Work request
Every line of the material needs an exact copy, apart from the images.

Dataset excerpts

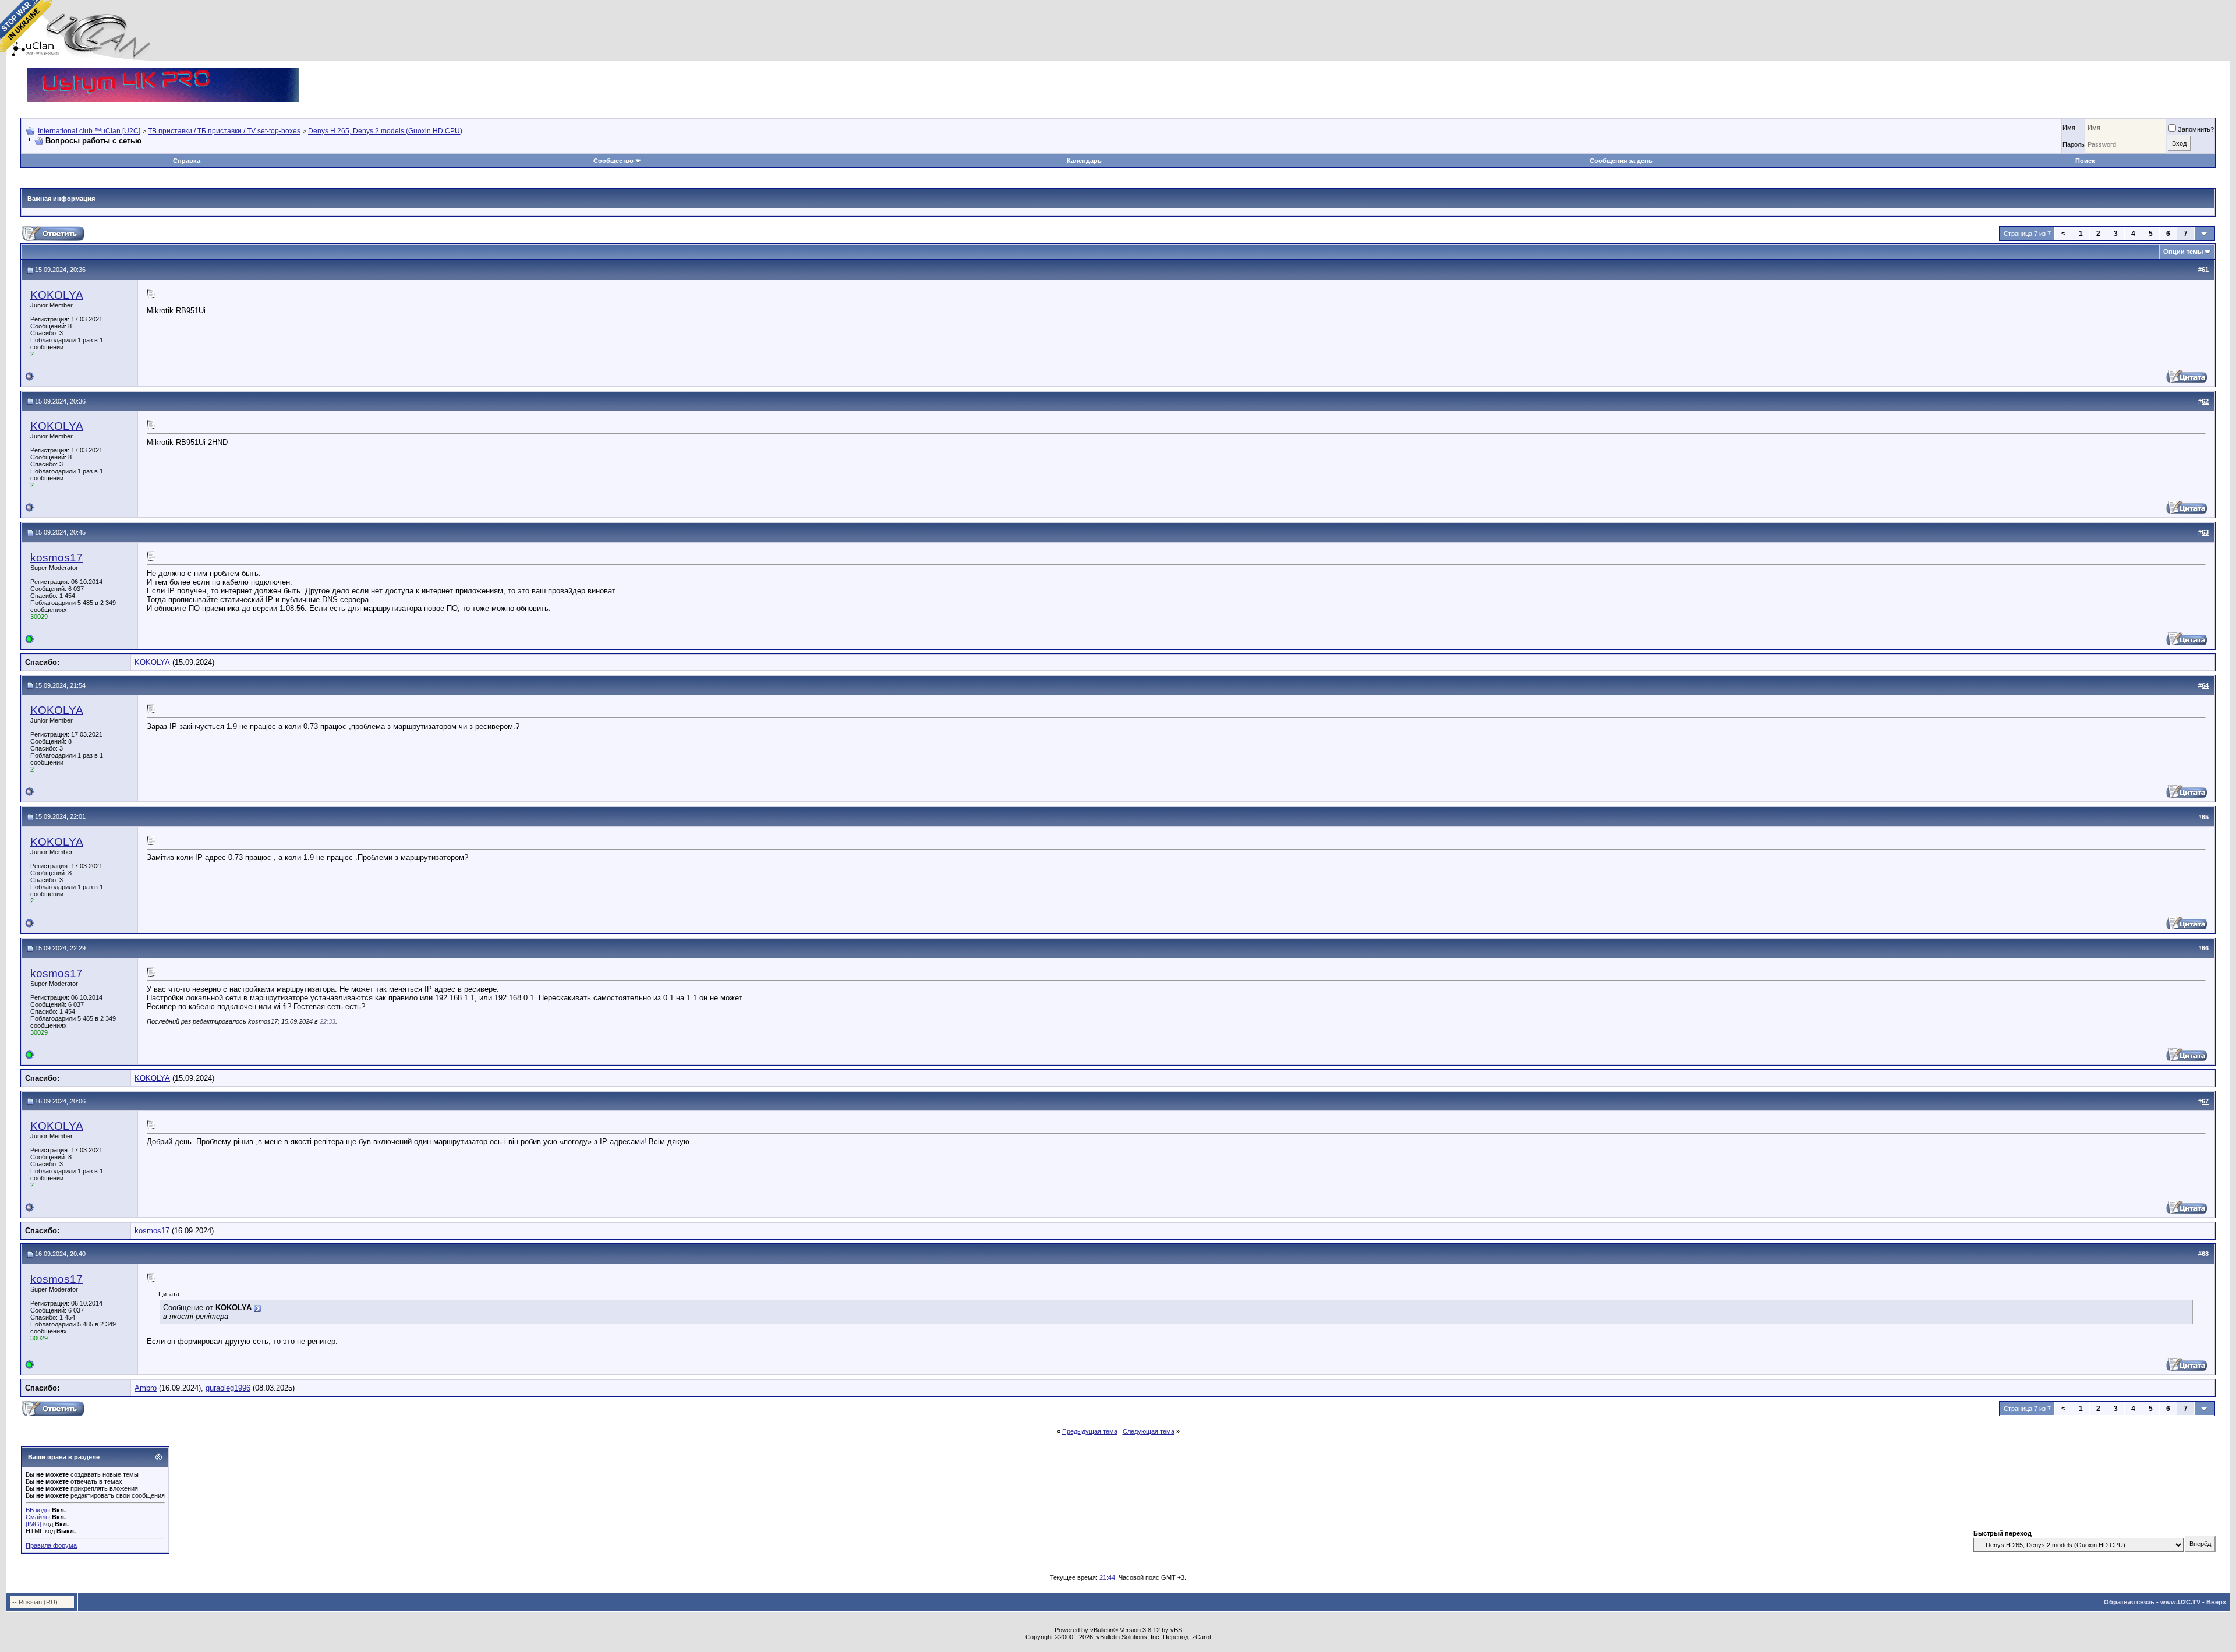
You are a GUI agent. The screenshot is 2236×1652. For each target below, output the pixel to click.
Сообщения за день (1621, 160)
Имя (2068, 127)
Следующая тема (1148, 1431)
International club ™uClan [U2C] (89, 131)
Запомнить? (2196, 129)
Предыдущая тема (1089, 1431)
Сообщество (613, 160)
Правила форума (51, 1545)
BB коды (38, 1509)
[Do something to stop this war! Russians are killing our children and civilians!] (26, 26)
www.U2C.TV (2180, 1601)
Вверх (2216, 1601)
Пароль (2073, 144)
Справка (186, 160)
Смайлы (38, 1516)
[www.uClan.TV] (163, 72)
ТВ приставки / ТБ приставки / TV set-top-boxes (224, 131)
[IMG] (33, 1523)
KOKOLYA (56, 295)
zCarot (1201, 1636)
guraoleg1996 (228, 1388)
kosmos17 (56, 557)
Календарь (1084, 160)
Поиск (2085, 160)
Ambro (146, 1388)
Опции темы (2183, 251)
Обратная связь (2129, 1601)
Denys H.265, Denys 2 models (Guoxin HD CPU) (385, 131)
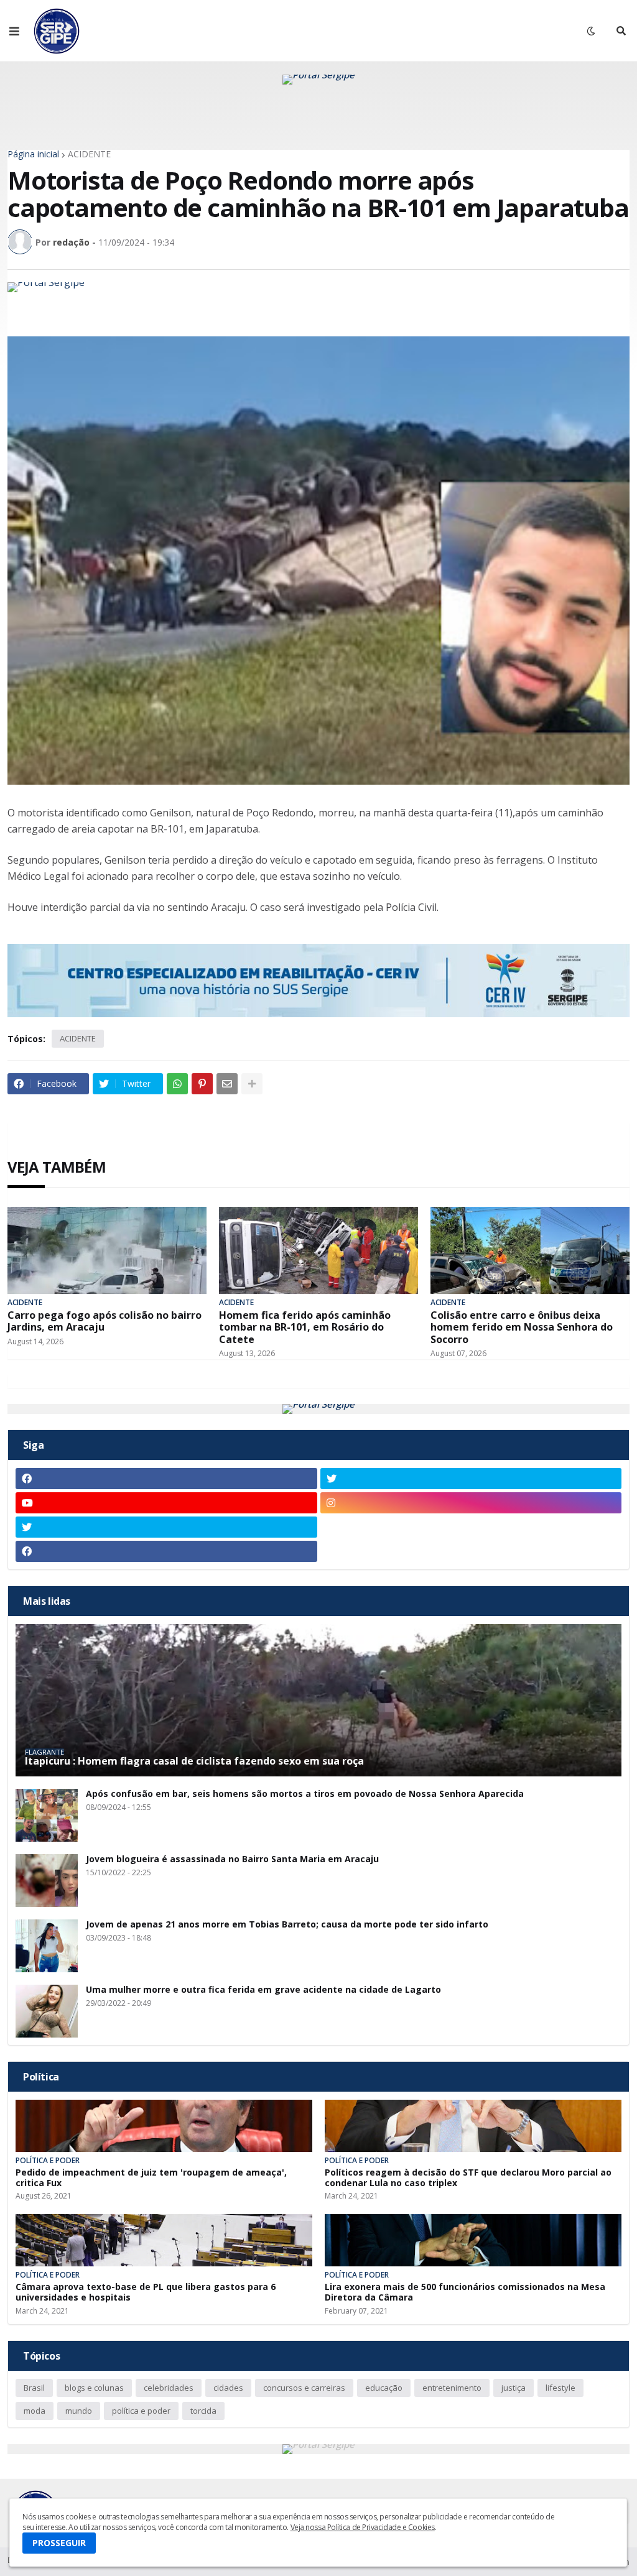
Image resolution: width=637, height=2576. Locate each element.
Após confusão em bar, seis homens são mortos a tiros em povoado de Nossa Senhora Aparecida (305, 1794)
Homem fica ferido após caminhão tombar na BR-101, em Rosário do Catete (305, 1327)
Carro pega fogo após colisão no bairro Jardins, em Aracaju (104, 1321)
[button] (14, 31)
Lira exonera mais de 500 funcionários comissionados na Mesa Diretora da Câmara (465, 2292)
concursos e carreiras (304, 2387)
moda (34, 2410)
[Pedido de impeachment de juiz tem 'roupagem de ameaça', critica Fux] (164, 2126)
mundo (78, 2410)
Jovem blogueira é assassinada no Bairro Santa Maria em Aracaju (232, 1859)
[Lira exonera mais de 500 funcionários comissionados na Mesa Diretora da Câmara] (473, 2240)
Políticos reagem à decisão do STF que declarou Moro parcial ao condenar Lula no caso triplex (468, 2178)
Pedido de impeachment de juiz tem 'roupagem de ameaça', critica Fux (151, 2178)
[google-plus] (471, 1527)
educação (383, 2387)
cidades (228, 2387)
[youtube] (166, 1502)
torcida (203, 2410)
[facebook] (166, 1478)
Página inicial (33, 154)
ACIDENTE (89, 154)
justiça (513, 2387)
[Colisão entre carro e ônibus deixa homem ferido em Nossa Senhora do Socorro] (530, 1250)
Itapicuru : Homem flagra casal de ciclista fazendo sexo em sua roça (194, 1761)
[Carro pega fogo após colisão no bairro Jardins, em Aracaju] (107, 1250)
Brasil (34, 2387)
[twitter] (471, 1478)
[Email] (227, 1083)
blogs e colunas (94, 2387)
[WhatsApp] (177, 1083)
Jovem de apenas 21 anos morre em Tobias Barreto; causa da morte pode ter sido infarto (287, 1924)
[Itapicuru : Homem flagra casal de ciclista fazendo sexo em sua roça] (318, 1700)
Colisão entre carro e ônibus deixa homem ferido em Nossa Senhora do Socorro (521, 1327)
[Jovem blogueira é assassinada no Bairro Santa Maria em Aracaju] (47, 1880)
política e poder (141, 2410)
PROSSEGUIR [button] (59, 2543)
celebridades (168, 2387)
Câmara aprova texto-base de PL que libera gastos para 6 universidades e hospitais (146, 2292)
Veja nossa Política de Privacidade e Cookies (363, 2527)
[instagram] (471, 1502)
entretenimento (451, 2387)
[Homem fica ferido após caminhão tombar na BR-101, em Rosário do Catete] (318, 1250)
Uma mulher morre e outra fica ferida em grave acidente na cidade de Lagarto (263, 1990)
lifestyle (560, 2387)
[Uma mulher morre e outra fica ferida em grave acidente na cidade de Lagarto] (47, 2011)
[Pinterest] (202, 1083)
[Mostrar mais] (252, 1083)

Exercise answer
You are a GUI agent. The screenshot is 2236×1652. For each target below, output the pixel to click.
Сообщения за день (1621, 160)
Имя (2068, 127)
Следующая тема (1148, 1431)
International club ™uClan [U2C] (89, 131)
Запомнить? (2196, 129)
Предыдущая тема (1089, 1431)
Сообщество (613, 160)
Правила форума (51, 1545)
BB коды (38, 1509)
[Do something to stop this war! Russians are killing our children and civilians!] (26, 26)
www.U2C.TV (2180, 1601)
Вверх (2216, 1601)
Пароль (2073, 144)
Справка (186, 160)
Смайлы (38, 1516)
[www.uClan.TV] (163, 72)
ТВ приставки / ТБ приставки / TV set-top-boxes (224, 131)
[IMG] (33, 1523)
KOKOLYA (56, 295)
zCarot (1201, 1636)
guraoleg1996 (228, 1388)
kosmos17 (56, 557)
Календарь (1084, 160)
Поиск (2085, 160)
Ambro (146, 1388)
Опции темы (2183, 251)
Обратная связь (2129, 1601)
Denys H.265, Denys 2 models (Guoxin HD CPU) (385, 131)
Image resolution: width=637, height=2576. Locate each element.
Após confusão em bar, seis homens são mortos a tiros em povoado de Nossa Senhora Aparecida (305, 1794)
Homem fica ferido após caminhão tombar na BR-101, em Rosário do Catete (305, 1327)
Carro pega fogo após colisão no bairro Jardins, em Aracaju (104, 1321)
[button] (14, 31)
Lira exonera mais de 500 funcionários comissionados na Mesa Diretora da Câmara (465, 2292)
concursos e carreiras (304, 2387)
moda (34, 2410)
[Pedido de impeachment de juiz tem 'roupagem de ameaça', critica Fux] (164, 2126)
mundo (78, 2410)
Jovem blogueira é assassinada no Bairro Santa Maria em Aracaju (232, 1859)
[Lira exonera mais de 500 funcionários comissionados na Mesa Diretora da Câmara] (473, 2240)
Políticos reagem à decisão do STF que declarou Moro parcial ao condenar Lula no caso triplex (468, 2178)
Pedido de impeachment de juiz tem 'roupagem de ameaça', critica Fux (151, 2178)
[google-plus] (471, 1527)
educação (383, 2387)
cidades (228, 2387)
[youtube] (166, 1502)
torcida (203, 2410)
[facebook] (166, 1478)
Página inicial (33, 154)
ACIDENTE (89, 154)
justiça (513, 2387)
[Colisão entre carro e ônibus deixa homem ferido em Nossa Senhora do Socorro] (530, 1250)
Itapicuru : Homem flagra casal de ciclista fazendo sexo em sua roça (194, 1761)
[Carro pega fogo após colisão no bairro Jardins, em Aracaju] (107, 1250)
Brasil (34, 2387)
[twitter] (471, 1478)
[Email] (227, 1083)
blogs e colunas (94, 2387)
[WhatsApp] (177, 1083)
Jovem de apenas 21 anos morre em Tobias Barreto; causa da morte pode ter sido infarto (287, 1924)
[Itapicuru : Homem flagra casal de ciclista fazendo sexo em sua roça] (318, 1700)
Colisão entre carro e ônibus deixa homem ferido em Nossa Senhora do Socorro (521, 1327)
[Jovem blogueira é assassinada no Bairro Santa Maria em Aracaju] (47, 1880)
política e poder (141, 2410)
PROSSEGUIR [button] (59, 2543)
celebridades (168, 2387)
Câmara aprova texto-base de PL que libera gastos para 6 universidades e hospitais (146, 2292)
Veja nossa Política de Privacidade e Cookies (363, 2527)
[instagram] (471, 1502)
entretenimento (451, 2387)
[Homem fica ferido após caminhão tombar na BR-101, em Rosário do Catete] (318, 1250)
Uma mulher morre e outra fica ferida em grave acidente na cidade de Lagarto (263, 1990)
lifestyle (560, 2387)
[Uma mulher morre e outra fica ferida em grave acidente na cidade de Lagarto] (47, 2011)
[Pinterest] (202, 1083)
[Mostrar mais] (252, 1083)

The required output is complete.